If you see a woman at Rochester railway station carrying a very large travel bag, don’t ask her where she’s going for her holiday. For although Sarah Wilkinson enjoys a break as much as the next person (when we talk, she’s looking forward to a long weekend with her husband in the Sussex town of Arundel), that bag will actually be full of garments she’s created for other people, and to the very highest quality. Sarah will be heading with it to bespoke firm Dege & Skinner, founded in 1865 and based in London’s Savile Row, the world-renowned epicentre of tailoring. She herself works for the company as a tailor, mostly home-based but in Savile Row at least once a week. And though such a job and with a company like Dege & Skinner would be the pinnacle of a career for many garment-makers, in fact Sarah, now in her 50s, has worked for the firm since she was 16 – something that says much for the loyalty, skill and job satisfaction experienced by both employer and employee.
A Rochester Grammar School girl, Sarah went against the grain in her determination to pursue a non-academic passion: it was needlework that she loved, the precision, creativity and craftsmanship of it. ‘I had a brilliant teacher, Mrs Wilson, who really encouraged me – but studying tailoring at college wasn’t really on the cards financially, which made an apprenticeship the best option.’
Sarah’s father worked in London and came home with a copy of telephone directory The Yellow Pages. ‘I simply wrote to every London tailor in the book, and eventually someone passed on my name to Dege & Skinner, where I’ve worked ever since. I had some work experience with them and must have done something right because they then offered me an apprenticeship.’

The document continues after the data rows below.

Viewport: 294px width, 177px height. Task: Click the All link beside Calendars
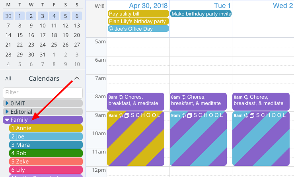click(8, 79)
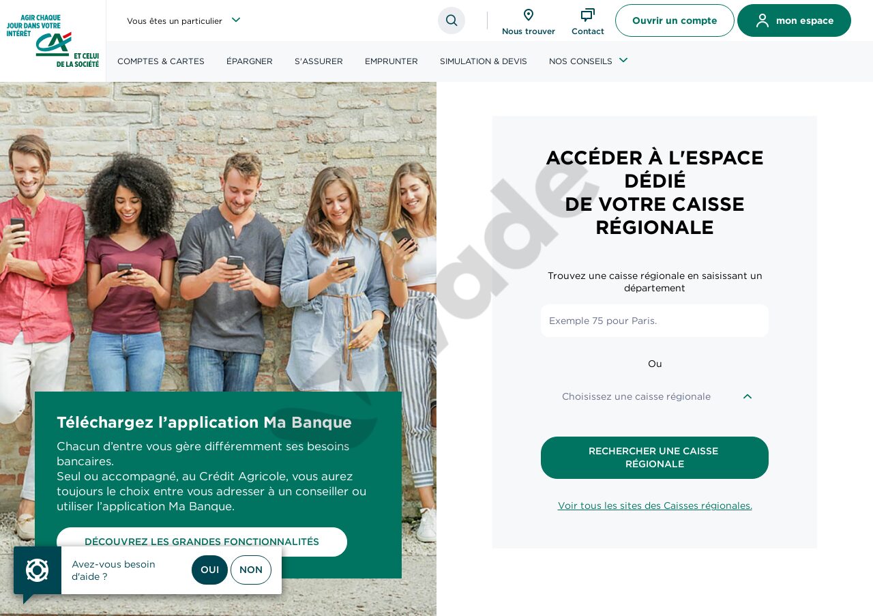Open the Choisissez une caisse régionale dropdown
The width and height of the screenshot is (873, 616).
coord(655,396)
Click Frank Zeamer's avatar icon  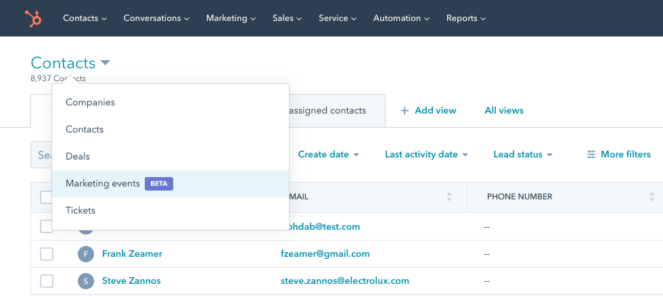click(x=86, y=254)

Sarah began learning the craft of tailoring civilian menswear, commuting from home to the capital, but then an unexpected opportunity came up. She explains, ‘Whenever Dege & Skinner had bespoke naval tailoring to be done, they’d have to send garments to specialist military tailor Moseley & Pounsford, based in Portsmouth. Dege & Skinner realised they needed someone back in London who was capable of doing the naval lacing [the adding of the highly specific braids and trimmings to naval jackets and suits], which was where I came in.’

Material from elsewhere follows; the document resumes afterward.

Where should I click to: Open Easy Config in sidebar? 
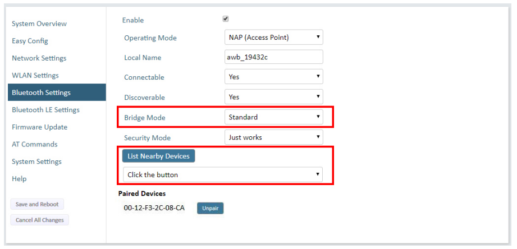coord(30,41)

Sarah found herself, aged just 16, ‘literary living above the shop, and on my own – it seems incredible looking back on it’, all while she learned the basics of military tailoring. Outside work, Portsmouth was an exciting place to be: ‘It was just after the Falklands War and I remember the aircraft carriers returning to Portsmouth Harbour – that was quite something.‘
Sarah’s apprenticeship lasted five years and saw her not only living away from home, but returning to the Savile Row workshop under the mentorship of tailor Paul Mathews, who continued to teach her about military tailoring. She also attended classes in menswear cutting and tailoring at the prestigious London College of Fashion. ‘It was the college I’d wanted to go to when I left school but hadn’t been able to afford, so it worked out perfectly that I could go as part of my apprenticeship.’

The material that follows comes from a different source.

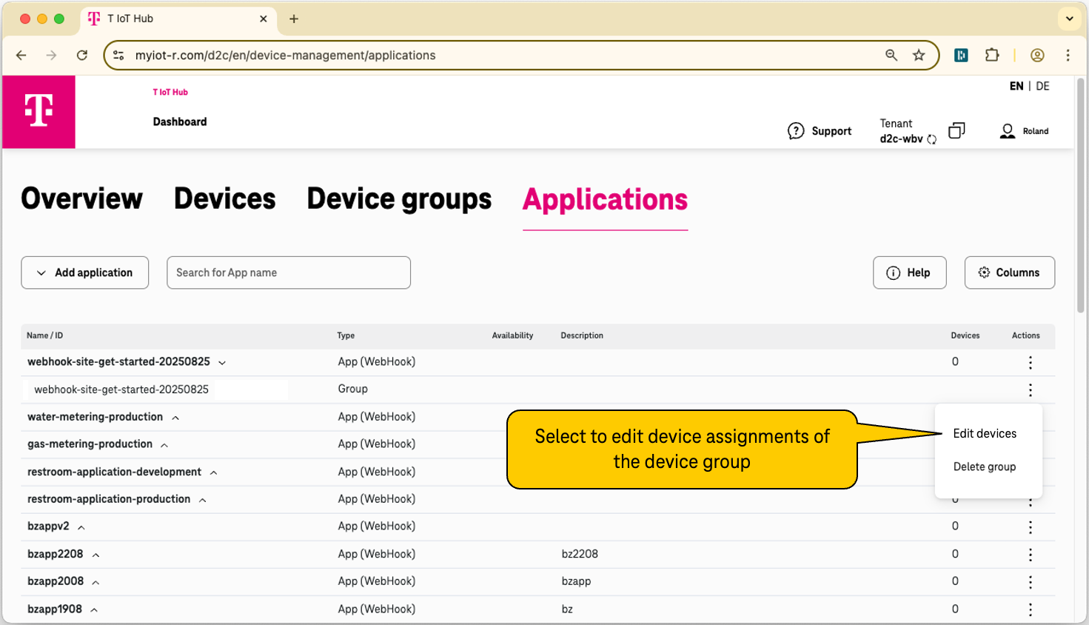
Task: Open the Roland user profile icon
Action: coord(1008,130)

Among the many highlights of the long career that followed have been tailoring outfits for The King's Body Guard of the Yeomen of the Guard (‘made from an incredibly heavy wool, designed to last several lifetimes, with uniforms specifically designed for Lady Yeomen now, too,’) to creating the frockcoats worn by Prince Harry and his four page boys when he married Meghan Markle in 2018. She’s also helped create a replica of a World War 2 US army uniform that actress Kate Winslet wears in the biopic (currently due to be released this September) about American photographer Lee Miller, Lee. Understandably, though, among all her achievements, it’s the King’s Coronation in 2023 that really stands out for Sarah. ‘Some robes and outfits had been made well in advance,’ she says, ‘and I modified the one that Prince William wore, for example. Often, with ceremonial wear, clients will ask for references to things that are special to them, regiments that they’ve been involved with, perhaps - and we have plenty of time to get all the details right.’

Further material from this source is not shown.